Balance Sheet and Capital

Total debt outstanding as of March 31, 2022 was $371.6 million, net of debt discounts and deferred finance costs and excluding finance lease obligations. As of March 31, 2022, total available liquidity was $348.9 million, comprised of cash of $99.8 million, and $249.1 million of available borrowing capacity under our asset-based credit facility, which remains undrawn.

Total cash provided by operating activities during the first quarter of 2022 was $28.7 million and cash used by investing activities was $27.0 million, resulting in a positive free cash flow of $1.7 million in the first quarter of 2022.

Outlook

Industry momentum continued into the second quarter of 2022, driven by strong customer demand for our services and a tight supply of equipment. We expect to see considerably improved results in the second quarter of 2022, relative to the first quarter of 2022, based on our March performance and given negotiated customer agreements and increased activity as seasonal and transitory headwinds subside.

For the second quarter of 2022, NexTier expects to operate an average of 34 deployed frac fleets. We do not expect to add any additional capacity to the market for the remainder of 2022.

Based on the above deployed fleets, for the second quarter of 2022 we anticipate sequential revenue growth in excess of 20% and significant adjusted EBITDA margin expansion, resulting in expected adjusted EBITDA of at least $130 million. We anticipate annualized adjusted EBITDA per deployed fleet of at least $15 million in second quarter of 2022.

For the full year 2022, we anticipate our adjusted EBITDA will exceed the high-end of our previously guided range of $330-360 million.

Our first half 2022 capital expenditure budget remains $90-100 million before stepping down to a lower level in the second half. We will continue to invest in our existing deployed capacity to ensure we are operating a well-maintained fleet for 2022 and beyond.

We expect to generate free cash flow in excess of $150 million in 2022, and we expect free cash flow generation to accelerate through the year.

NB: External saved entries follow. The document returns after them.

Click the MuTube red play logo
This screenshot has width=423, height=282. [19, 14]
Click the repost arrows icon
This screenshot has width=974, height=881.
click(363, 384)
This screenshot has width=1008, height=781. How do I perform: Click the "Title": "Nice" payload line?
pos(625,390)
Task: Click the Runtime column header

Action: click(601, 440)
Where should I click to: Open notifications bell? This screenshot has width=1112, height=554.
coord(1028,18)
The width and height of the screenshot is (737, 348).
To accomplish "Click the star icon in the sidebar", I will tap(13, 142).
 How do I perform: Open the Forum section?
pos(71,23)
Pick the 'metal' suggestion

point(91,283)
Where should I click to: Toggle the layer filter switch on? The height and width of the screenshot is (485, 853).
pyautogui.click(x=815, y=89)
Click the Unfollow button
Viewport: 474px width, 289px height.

Mr. Drummond concluded, "While the activity outlook for our services was already very strong, the unfortunate geopolitical tensions have increased the call on US oil and natural gas production growth, and NexTier's position as a critical service provider for domestic producers indicates demand for our services has increased further and should remain strong for the foreseeable future. Momentum is building into our seasonally strong period, and we see upside to profitability in future periods even beyond what we expect to achieve in the second quarter."

Conference Call Information

On April 28, 2022, NexTier will hold a conference call for investors at 9:00 a.m. Central Time (10:00 a.m. Eastern Time) to discuss first quarter 2022 financial and operating results. Hosting the call will be Robert Drummond, President and Chief Executive Officer and Kenneth Pucheu, Executive Vice President and Chief Financial Officer. The call can be accessed via a live webcast accessible on the IR Event Calendar page in the Investor Relations section of our website at www.nextierofs.com, or live over the telephone by dialing (855) 560-2574, or for international callers, (412) 542-4160 and referencing NexTier Oilfield Solutions. A replay will be available shortly after the call and can be accessed by dialing (877) 344-7529, or for international callers, (412) 317-0088. The passcode for the replay is 4424257. The replay will be available until May 5, 2022. An archive of the webcast will be available shortly after the call on our website at www.nextierofs.com for twelve months following the call.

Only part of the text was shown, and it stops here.